I am thinking condition of patient etc. Am I on the right track?

Info needed=condition, all nursing interventions completed, IV fluids, V/S, etc.

Any input would be greatly appreciated!!!:bow:

Specializes in med/surg, telemetry, IV therapy, mgmt.

I always called the doctor when there was a change in the patient's condition, an accident (falls) and I expected that the doctor was going to want to give me orders or he was going to want to move the patient to an ICU or come in himself immediately. Never call a doctor to waste his time. Some facilities require that you get permission from a supervisor or manager before calling a doctor or call when there haws been an accident or an incident and the doctors know this is a facility rule.
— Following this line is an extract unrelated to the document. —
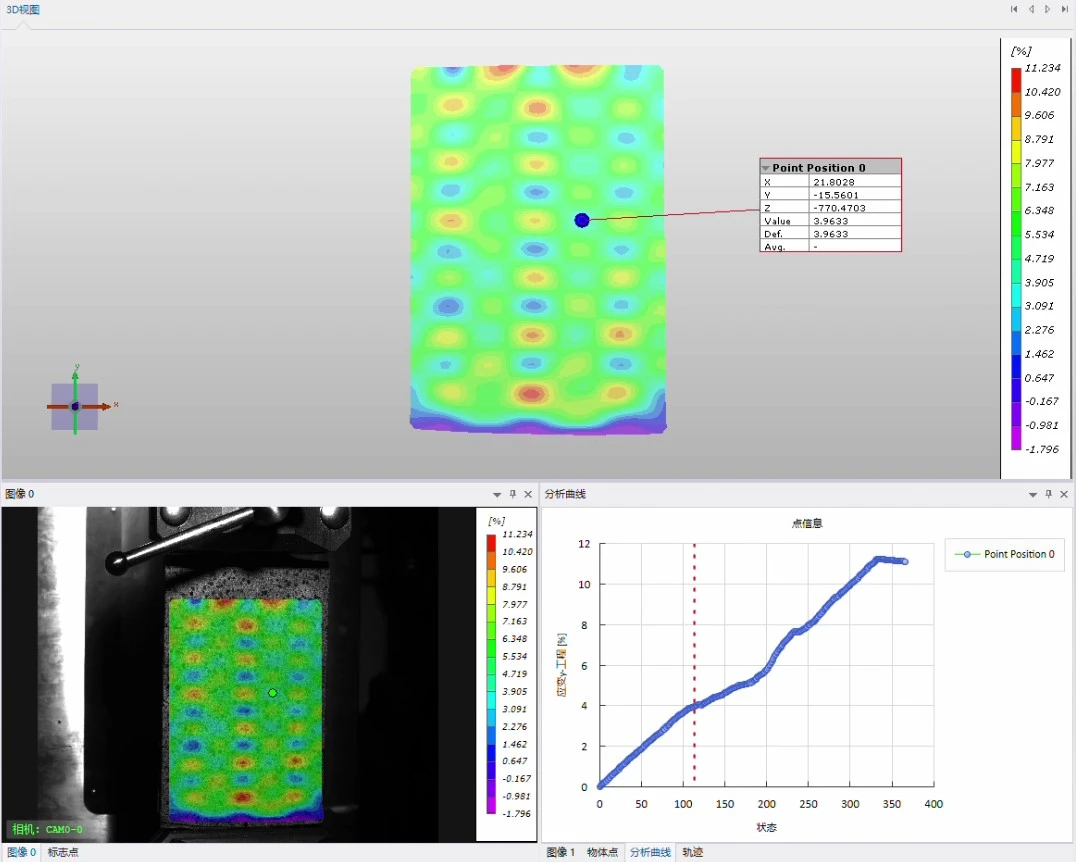The image size is (1076, 862).
Task: Close the 图像 0 panel
Action: (x=528, y=494)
I have two relatives who are doctors and nothing gets them in a foul mood faster than getting calls from nurses for stupid reasons that didn't need a call to the doctor at all. My one BILs face actually turns beet red while he's on the phone! Some facilities instruct their staff nurses to use the SBAR technique with regard to notifying doctors. SBAR is a mnemonic.

S - Situation
- What is the situation you are calling about? Identify yourself, unit, patient, room number. Briefly state the problem, what is it, when it happened or started, and how severe.

B - Background
- pertinent background information related to the situation could include the following: the admitting diagnosis and date of admission, list of current medications, allergies, IV fluids, and labs, most recent vital signs, lab results (provide the date and time test was done and results of previous tests for comparison), other clinical information, code status

A - Assessment
- what is your assessment of the situation?

R - Recommendation
- say what you would like to see done or what you think the patient needs to address the situation, request orders for tests, medications or treatments, ask that the MD to come to see the patient if you feel it is needed. Clarify the MD's plan of care if the orders you receive aren't clear or you feel they don't address the patient's need.